将上述荧光造影剂用于肿瘤的诊断中，由于肿瘤特异性标志物的抗体对肿瘤细胞具有很强的靶向性，使得肿瘤的诊断结果具有较高的准确性。由于考马斯亮蓝具有肉眼可视化的特性，上述荧光造影剂通过抗原抗体特异性结合到肿瘤细胞上，并洗涤掉没有结合的荧光造影剂，即可通过肉眼得出结果，不要使用仪器设备，即可实现对肿瘤细胞的可视化，同时实现对肿瘤细胞的可见光定位。从而手术操作者可以在正常光线下，且没有额外仪器设备的条件下，肉眼区分肿瘤组织与正常组织，进而准确切除肿瘤组织。由于金纳米簇具有近红外荧光特性，在激发光的作用下发荧光，可以实现对肿瘤细胞的荧光定位。
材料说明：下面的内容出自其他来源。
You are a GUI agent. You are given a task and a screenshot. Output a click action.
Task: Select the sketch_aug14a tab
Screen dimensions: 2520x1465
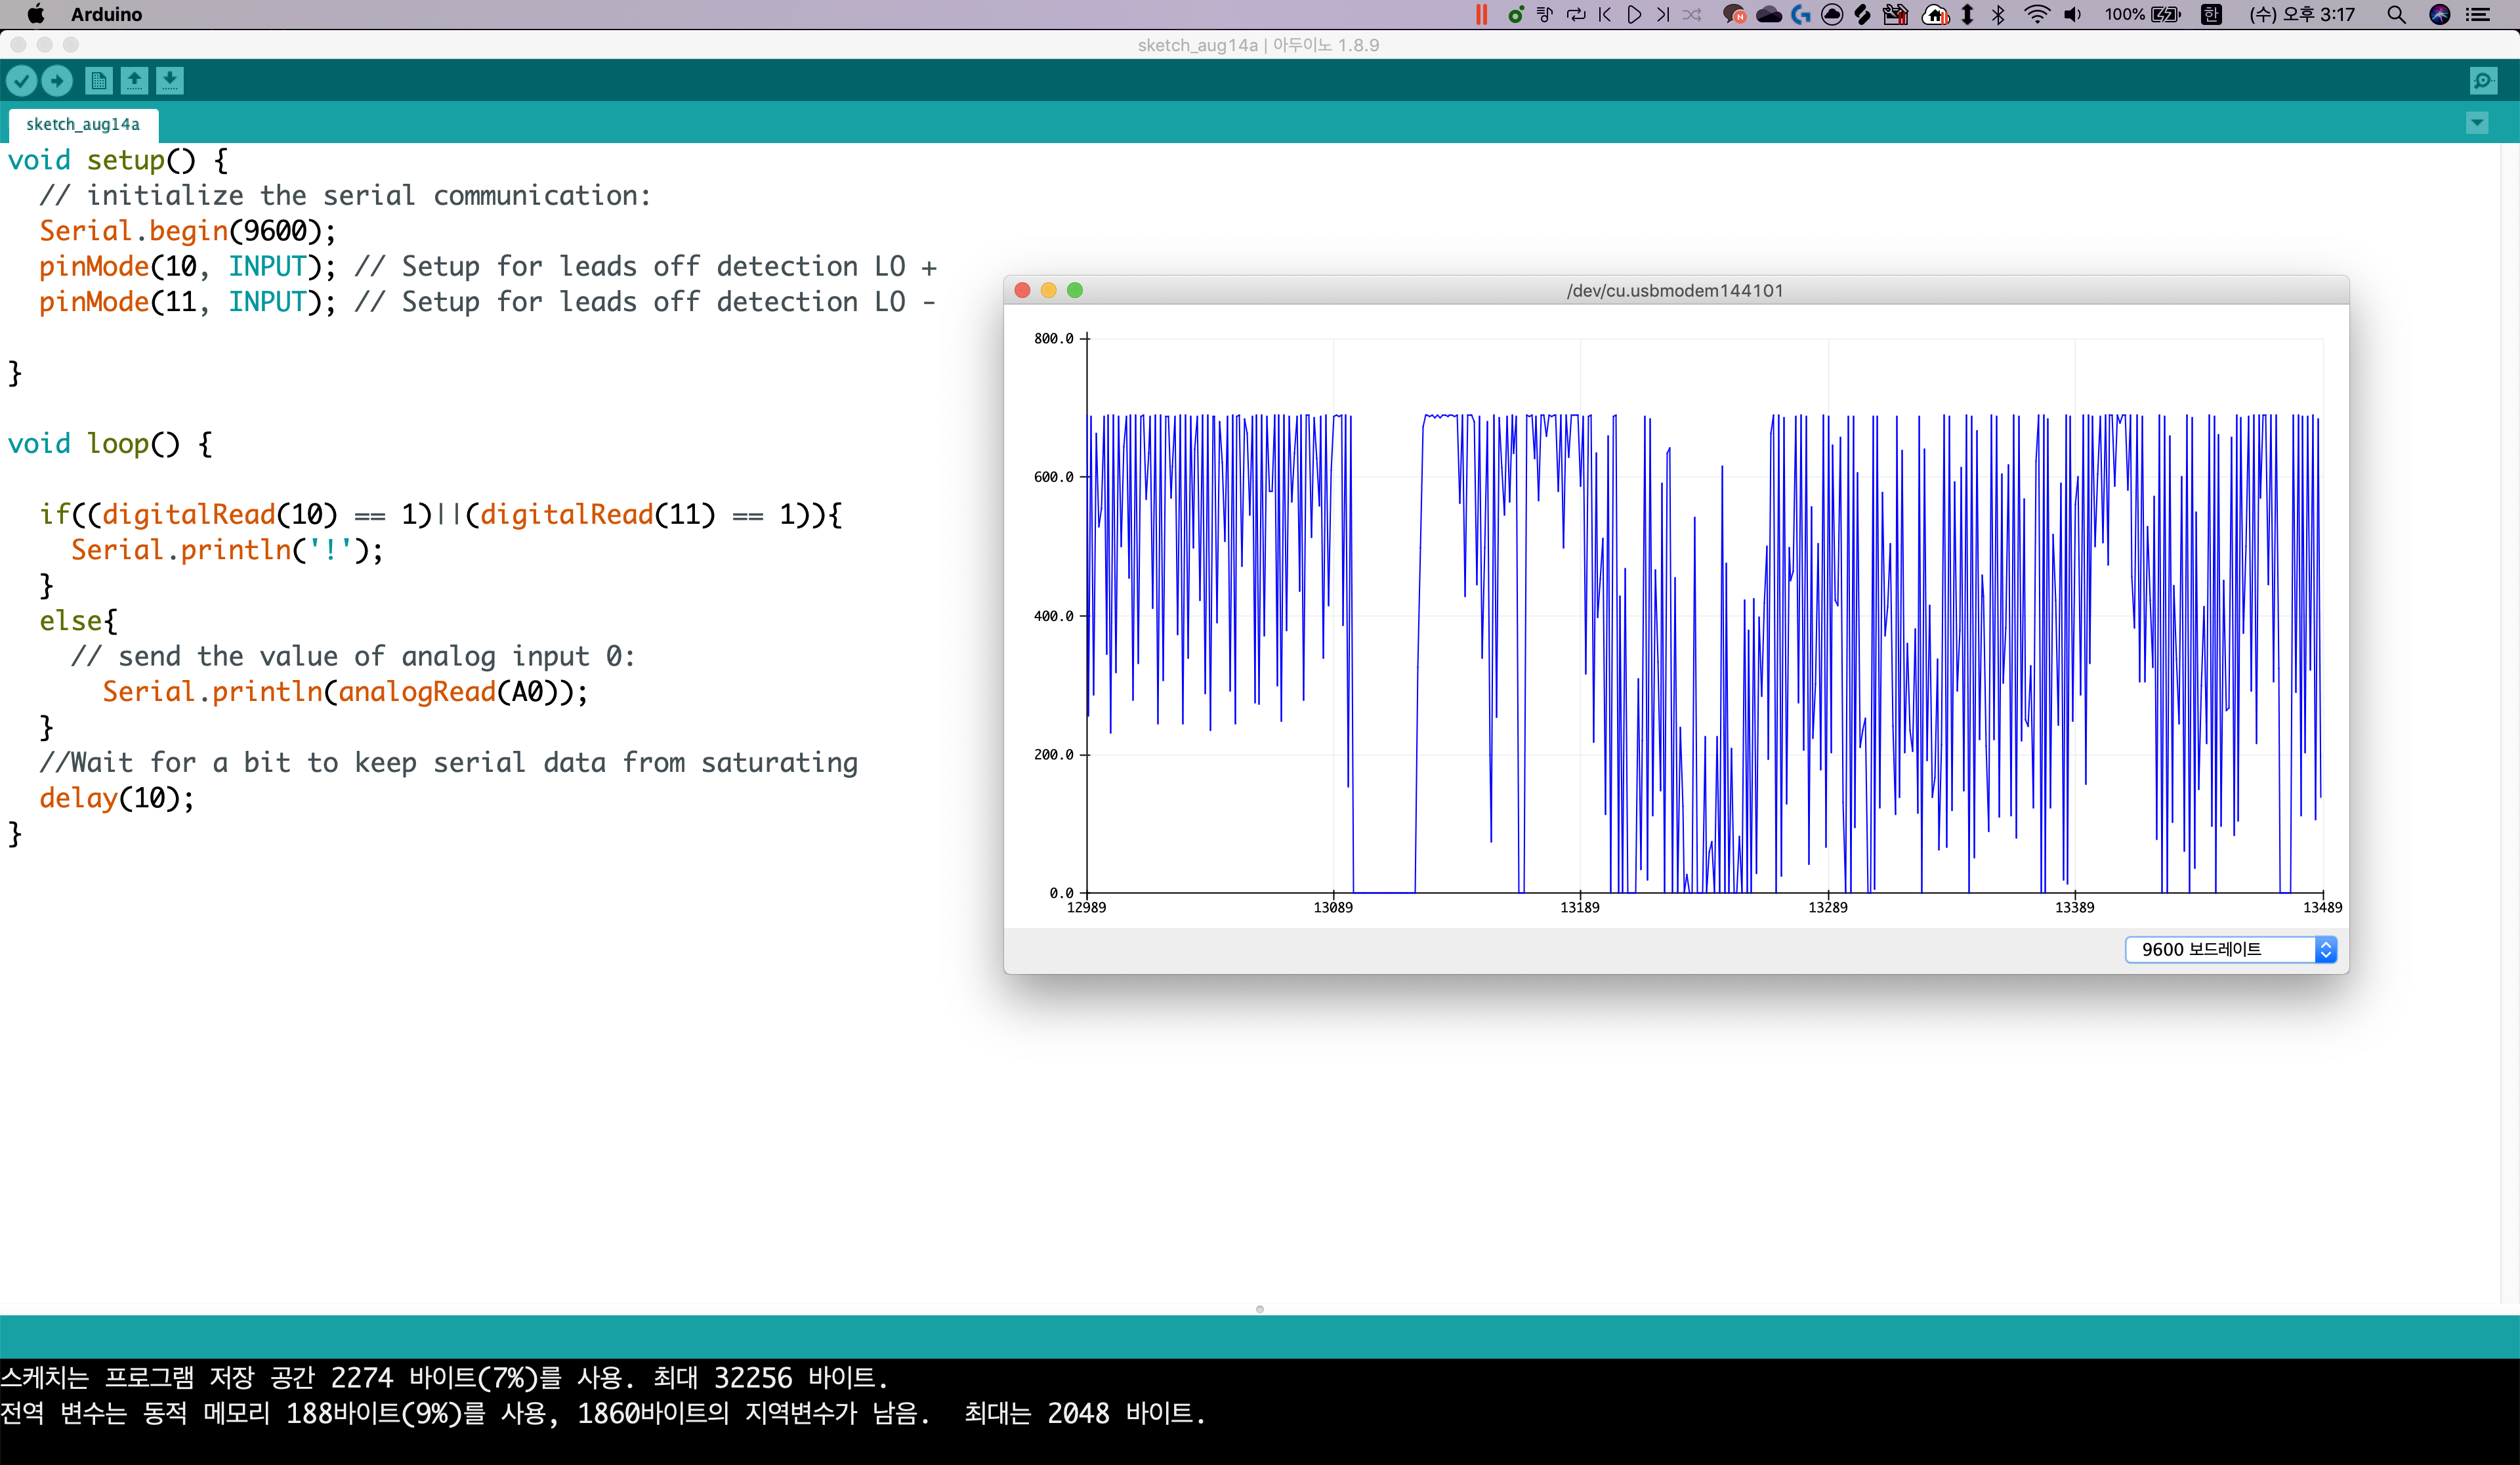[x=83, y=124]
上述荧光造影可以实现对肿瘤细胞的双重共定位，更利于综合分析判断诊断结果，从而有助于及时、正确地做出病理诊断。而且使用上述荧光造影剂进行近红外荧光成像时，不需要加一抗、酶（荧光染料）标二抗及显色剂等。进而使得近红外荧光成像的检测过程具有操作更简便，工作量更少，需要使用的试剂更少等特点，进而能有效减少检测过程的时间以及能有效节约成本。

一种荧光造影剂的制备方法，包括如下步骤：

将浓度为1～100mmol/L的氯金酸溶液与浓度为1～500mg/mL的牛血清白蛋白或人血清白蛋白溶液混合均匀，然后加入浓度为0.1～10mol/L的NaOH溶液，并于摇床中于0～100℃下温育3～100小时，得到金纳米簇，其中，所述NaOH与所述氯金酸的摩尔比为1:1～1:100；

将所述金纳米簇与经NHS预处理的叠氮化试剂按照摩尔比为1:1～1:100的比例混合，得到表面修饰有叠氮基的金纳米簇；

将肿瘤特异性标志物的抗体与炔基化试剂按照摩尔比为1:1～1:100的比例混合均匀并反应0.5小时，反应液经纯化处理后，得到表面修饰有炔基的肿瘤特异性标志物的抗体；

将所述表面修饰有叠氮基的金纳米簇与所述表面修饰有炔基的肿瘤特异性标志物的抗体按照摩尔比为1:1～1:100的比例混合均匀，并孵育0.5小时，得到连接有肿瘤特异性标志物的抗体的金纳米簇；

将考马斯亮蓝与所述连接有肿瘤特异性标志物的抗体的金纳米簇混合，并并孵育0.5小时，得到所述荧光造影剂，其中，所述考马斯亮蓝与所述金纳米簇的摩尔比为100:1～1:1。